A disciplina da língua

Durante o tempo da quaresma, vejo cristãos conscientes fazer jejum, dar esmolas, orar e ler a Palavra de Deus. É a ascese quaresmal.

A liturgia fala em quebrar nosso orgulho, corrigir nossos vícios, elevar nossos sentimentos, repartir o pão com os necessitados e fortificar nosso espírito fraterno. Mas poucas vezes ouço falar em disciplina da língua, que talvez seja o jejum mais difícil e quiçá mais necessário.

É da língua que brotam a calúnia e a maledicência, responsáveis pela quebra da honra alheia, por tantas injustiças no relacionamento humano, por tanto desamor. Responsáveis ainda por um clima de desconfiança, que freia a amizade e a alegria da convivência comunitária.

Se a fidelidade é irmã do amor, a maledicência é sogra do ódio!

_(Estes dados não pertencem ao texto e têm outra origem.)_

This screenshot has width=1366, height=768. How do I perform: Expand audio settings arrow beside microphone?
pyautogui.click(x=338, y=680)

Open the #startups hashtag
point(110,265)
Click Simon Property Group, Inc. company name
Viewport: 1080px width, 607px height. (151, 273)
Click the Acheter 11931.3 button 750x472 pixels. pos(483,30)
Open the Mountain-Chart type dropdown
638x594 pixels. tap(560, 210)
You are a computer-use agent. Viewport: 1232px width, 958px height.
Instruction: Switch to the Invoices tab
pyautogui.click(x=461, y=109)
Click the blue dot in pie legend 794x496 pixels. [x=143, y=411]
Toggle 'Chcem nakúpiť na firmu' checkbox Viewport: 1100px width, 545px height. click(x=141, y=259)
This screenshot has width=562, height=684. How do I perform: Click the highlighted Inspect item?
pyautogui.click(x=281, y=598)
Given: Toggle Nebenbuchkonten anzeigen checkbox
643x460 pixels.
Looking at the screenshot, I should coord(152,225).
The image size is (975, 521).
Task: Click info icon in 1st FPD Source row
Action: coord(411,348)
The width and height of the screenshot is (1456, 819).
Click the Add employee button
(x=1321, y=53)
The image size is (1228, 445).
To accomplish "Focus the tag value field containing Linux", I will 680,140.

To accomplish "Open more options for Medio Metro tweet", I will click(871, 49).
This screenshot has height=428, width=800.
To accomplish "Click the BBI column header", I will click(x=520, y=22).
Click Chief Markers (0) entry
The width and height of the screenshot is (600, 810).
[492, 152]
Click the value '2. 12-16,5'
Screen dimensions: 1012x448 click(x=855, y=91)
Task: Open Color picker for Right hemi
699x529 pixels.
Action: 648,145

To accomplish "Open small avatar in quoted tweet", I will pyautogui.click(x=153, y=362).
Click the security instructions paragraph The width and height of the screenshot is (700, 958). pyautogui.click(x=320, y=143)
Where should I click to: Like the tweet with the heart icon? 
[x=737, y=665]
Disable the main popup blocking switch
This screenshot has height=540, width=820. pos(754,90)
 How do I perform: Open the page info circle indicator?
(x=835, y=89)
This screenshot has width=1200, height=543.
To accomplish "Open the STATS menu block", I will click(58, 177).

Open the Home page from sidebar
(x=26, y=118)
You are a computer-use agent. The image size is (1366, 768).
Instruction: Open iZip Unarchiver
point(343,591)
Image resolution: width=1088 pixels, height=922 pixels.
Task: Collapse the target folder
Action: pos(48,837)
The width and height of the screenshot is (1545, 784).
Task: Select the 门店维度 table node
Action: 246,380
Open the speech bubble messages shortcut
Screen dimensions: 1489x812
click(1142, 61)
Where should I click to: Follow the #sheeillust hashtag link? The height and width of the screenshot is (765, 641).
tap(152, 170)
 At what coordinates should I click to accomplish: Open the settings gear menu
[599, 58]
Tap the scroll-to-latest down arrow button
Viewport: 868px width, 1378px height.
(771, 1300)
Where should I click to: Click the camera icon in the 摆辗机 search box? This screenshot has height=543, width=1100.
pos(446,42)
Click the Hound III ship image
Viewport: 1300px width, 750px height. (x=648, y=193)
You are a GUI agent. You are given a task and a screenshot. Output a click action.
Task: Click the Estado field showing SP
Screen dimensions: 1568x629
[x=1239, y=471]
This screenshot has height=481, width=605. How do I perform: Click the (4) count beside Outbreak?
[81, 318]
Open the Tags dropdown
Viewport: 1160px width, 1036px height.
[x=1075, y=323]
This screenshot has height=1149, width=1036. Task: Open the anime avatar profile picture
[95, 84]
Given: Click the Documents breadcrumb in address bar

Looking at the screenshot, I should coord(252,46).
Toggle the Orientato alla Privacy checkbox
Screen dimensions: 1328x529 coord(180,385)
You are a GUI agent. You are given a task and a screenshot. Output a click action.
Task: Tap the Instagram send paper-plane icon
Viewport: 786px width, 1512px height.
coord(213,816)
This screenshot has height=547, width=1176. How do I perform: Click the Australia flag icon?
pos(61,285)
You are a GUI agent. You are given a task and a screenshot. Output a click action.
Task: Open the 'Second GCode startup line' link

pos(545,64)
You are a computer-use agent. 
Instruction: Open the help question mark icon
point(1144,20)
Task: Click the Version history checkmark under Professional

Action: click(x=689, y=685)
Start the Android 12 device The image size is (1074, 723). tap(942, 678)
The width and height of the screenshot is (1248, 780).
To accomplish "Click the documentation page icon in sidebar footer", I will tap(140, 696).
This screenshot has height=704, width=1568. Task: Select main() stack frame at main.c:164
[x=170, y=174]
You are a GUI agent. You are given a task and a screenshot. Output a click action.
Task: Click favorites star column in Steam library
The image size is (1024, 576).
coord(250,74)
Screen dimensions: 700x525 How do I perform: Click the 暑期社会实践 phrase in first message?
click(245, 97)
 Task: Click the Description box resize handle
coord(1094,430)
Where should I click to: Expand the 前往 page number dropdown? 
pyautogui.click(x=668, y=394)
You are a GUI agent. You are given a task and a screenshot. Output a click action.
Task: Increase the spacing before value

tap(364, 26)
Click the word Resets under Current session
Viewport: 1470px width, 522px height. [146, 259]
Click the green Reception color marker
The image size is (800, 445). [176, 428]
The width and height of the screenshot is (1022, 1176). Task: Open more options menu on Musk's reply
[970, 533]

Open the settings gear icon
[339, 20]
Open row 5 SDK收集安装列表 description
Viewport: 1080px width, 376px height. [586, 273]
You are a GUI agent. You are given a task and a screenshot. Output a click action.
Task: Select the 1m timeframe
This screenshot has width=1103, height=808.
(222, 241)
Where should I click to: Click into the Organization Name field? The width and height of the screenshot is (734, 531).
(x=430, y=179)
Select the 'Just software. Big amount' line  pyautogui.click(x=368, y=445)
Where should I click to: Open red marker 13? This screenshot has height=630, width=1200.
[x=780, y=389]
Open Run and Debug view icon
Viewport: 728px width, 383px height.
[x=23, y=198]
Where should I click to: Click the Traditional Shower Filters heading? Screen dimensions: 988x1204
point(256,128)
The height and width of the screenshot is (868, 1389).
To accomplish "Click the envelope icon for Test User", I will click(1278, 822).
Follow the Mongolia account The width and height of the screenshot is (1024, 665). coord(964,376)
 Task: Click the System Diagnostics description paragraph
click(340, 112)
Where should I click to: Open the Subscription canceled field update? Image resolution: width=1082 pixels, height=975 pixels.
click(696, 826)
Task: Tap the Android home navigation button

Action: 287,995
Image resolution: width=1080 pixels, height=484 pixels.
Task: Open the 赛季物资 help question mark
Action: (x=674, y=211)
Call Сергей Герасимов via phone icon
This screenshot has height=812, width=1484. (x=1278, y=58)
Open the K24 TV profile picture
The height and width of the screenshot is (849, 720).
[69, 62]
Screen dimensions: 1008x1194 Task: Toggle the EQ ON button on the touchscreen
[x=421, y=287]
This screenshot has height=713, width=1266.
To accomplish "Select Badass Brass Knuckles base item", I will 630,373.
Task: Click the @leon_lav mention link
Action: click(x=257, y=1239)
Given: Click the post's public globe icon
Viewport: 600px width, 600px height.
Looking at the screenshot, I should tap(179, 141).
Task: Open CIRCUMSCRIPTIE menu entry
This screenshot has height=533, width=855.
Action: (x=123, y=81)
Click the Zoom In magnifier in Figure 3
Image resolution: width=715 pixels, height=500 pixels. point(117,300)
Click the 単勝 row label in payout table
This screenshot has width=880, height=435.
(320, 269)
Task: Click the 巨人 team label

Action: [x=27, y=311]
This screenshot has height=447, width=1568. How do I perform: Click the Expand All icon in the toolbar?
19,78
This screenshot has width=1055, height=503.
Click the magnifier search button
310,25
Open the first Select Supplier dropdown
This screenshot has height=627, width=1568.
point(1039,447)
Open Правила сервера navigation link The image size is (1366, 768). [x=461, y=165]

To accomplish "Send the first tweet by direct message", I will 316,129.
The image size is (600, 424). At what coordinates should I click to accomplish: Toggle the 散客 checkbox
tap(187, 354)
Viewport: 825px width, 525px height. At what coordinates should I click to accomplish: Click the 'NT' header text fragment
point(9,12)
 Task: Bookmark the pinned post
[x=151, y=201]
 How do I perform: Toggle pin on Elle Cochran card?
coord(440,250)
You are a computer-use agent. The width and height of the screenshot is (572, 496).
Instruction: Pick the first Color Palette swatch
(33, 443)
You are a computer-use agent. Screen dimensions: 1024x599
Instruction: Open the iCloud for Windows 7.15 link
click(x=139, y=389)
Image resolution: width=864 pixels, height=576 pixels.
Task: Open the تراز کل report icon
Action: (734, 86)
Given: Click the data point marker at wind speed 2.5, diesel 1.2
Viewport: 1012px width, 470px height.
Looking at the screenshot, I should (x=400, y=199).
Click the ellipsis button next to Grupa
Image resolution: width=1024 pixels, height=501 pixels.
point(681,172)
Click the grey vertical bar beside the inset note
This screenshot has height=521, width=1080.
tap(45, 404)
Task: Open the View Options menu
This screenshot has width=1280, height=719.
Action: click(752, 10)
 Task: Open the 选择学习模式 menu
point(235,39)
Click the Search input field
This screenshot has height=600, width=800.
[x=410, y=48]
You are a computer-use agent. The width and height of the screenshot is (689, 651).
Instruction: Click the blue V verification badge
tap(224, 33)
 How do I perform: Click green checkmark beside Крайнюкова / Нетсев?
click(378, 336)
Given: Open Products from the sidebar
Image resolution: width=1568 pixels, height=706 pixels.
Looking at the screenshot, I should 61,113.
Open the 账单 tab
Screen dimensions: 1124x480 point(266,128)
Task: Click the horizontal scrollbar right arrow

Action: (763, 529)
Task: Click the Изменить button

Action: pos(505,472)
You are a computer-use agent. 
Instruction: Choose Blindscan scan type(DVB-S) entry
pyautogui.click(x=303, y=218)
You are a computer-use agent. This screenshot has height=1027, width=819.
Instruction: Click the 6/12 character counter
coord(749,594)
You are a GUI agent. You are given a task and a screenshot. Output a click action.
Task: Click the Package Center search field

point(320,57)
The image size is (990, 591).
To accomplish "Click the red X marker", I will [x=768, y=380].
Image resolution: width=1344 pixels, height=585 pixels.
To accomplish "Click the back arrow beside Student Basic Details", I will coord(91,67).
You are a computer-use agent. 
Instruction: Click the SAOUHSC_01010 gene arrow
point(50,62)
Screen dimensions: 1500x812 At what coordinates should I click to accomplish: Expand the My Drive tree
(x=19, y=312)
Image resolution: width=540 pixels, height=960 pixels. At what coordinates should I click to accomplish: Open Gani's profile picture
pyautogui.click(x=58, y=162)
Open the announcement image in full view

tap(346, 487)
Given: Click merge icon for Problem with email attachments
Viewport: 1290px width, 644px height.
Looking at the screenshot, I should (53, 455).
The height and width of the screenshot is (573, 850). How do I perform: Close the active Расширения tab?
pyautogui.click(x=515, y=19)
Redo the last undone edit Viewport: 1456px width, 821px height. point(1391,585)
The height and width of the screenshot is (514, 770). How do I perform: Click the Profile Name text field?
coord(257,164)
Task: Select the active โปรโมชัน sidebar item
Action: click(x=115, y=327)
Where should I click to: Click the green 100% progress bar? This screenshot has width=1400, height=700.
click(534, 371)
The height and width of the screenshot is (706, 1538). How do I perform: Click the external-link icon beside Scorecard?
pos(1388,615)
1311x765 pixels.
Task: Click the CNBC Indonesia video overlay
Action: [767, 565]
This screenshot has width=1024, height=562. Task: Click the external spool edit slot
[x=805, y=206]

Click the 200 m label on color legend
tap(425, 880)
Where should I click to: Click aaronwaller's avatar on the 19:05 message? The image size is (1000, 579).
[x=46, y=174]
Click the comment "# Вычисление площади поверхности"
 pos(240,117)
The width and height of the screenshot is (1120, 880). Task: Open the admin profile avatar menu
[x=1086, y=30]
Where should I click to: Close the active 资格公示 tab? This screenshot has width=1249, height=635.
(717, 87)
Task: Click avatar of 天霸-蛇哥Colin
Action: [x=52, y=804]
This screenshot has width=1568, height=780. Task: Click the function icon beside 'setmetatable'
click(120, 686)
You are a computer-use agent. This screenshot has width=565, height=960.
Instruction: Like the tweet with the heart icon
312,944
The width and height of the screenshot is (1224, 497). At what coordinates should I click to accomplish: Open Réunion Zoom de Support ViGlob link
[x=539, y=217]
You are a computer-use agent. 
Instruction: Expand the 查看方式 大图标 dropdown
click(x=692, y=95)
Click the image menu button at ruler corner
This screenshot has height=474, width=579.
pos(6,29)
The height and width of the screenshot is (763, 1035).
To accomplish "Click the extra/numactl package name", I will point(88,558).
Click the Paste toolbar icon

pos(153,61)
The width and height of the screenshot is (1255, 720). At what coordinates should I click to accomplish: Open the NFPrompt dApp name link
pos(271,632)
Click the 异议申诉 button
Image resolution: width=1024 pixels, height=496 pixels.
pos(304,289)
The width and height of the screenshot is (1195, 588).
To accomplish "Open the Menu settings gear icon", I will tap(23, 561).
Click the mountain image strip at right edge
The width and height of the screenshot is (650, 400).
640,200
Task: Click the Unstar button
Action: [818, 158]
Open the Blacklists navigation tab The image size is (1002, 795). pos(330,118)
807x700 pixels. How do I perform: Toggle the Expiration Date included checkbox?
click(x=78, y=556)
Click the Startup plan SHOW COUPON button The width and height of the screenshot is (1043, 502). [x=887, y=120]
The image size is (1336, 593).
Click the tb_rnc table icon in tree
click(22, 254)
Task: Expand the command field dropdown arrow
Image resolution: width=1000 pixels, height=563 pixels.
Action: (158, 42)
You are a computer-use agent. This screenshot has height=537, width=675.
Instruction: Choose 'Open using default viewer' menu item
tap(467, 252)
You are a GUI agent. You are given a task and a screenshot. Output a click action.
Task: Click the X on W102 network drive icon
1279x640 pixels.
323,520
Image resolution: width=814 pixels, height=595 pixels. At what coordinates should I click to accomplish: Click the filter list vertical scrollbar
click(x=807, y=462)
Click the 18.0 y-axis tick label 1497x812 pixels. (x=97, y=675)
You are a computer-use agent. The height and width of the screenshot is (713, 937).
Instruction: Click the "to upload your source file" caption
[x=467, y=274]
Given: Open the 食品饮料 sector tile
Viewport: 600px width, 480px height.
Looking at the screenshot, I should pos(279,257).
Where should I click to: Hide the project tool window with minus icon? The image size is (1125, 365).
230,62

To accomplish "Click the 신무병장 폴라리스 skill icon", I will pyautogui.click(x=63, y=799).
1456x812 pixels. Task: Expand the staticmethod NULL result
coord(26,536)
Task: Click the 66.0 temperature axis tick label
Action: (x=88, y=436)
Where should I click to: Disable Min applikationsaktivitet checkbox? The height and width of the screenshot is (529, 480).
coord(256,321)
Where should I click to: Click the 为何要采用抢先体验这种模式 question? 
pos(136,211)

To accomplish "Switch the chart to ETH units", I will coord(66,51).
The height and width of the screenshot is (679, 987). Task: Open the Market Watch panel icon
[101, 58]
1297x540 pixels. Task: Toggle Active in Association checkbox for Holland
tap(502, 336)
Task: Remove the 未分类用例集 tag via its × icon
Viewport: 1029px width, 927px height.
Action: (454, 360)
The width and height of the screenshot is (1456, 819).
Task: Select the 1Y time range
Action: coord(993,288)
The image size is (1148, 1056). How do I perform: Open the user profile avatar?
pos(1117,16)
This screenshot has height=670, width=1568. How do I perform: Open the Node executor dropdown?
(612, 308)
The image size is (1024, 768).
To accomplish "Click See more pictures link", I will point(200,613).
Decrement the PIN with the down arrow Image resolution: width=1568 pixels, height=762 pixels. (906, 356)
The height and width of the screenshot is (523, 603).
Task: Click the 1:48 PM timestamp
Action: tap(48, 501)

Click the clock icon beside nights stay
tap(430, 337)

A Escritura Sagrada é severa com os pecados da língua. O salmo 51 adverte: “Tua língua é qual navalha afiada, fabricante de mentiras” (Sl 51,4). E o Salmo 54: “Suas palavras mais brandas que o óleo, na verdade, porém, são punhais” (Sl 54,22). Por isso o conselho do Apóstolo Paulo é tão oportuno: “Fazei tudo sem reclamar ou murmurar, para que sejais livres de repreensão e ambigüidade, filhos de Deus sem defeito” (Fl 2, 14-15).

O austero Tiago é fatídico: “Se alguém pensa que é religioso e não sabe controlar a língua, está enganando a si mesmo, e sua religião não vale nada” (Tg 1, 26).

Para destruir algum desafeto às vezes se usa a calúnia, portanto uma falsidade. É um crime segundo a lei civil e um pecado perante Deus. Em geral, porém, se recorre à maledicência. Diz-se que o fato aconteceu e à boca pequena vão os comentários. E lá se vai a honra alheia. É crime e é pecado também. Esquecemos facilmente o conselho do poeta de Alegrete (Mário Quintana): Se tens um segredo, não conte ao amigo. Porque o amigo tem amigos, que tem amigos também!

À maledicência se aplica uma comparação clássica: esvazie um cobertor de penas ao vento e depois tente ajuntá-las de novo!

O jejum da língua favorece a amizade e a justiça entre as pessoas, gerando paz e fraternidade. Por isso é tão bom evitar a maledicência e os comentários inúteis sobre faltas alheias.

Melhor é orar por nossos desafetos, para que Deus os abençoe e a nós também.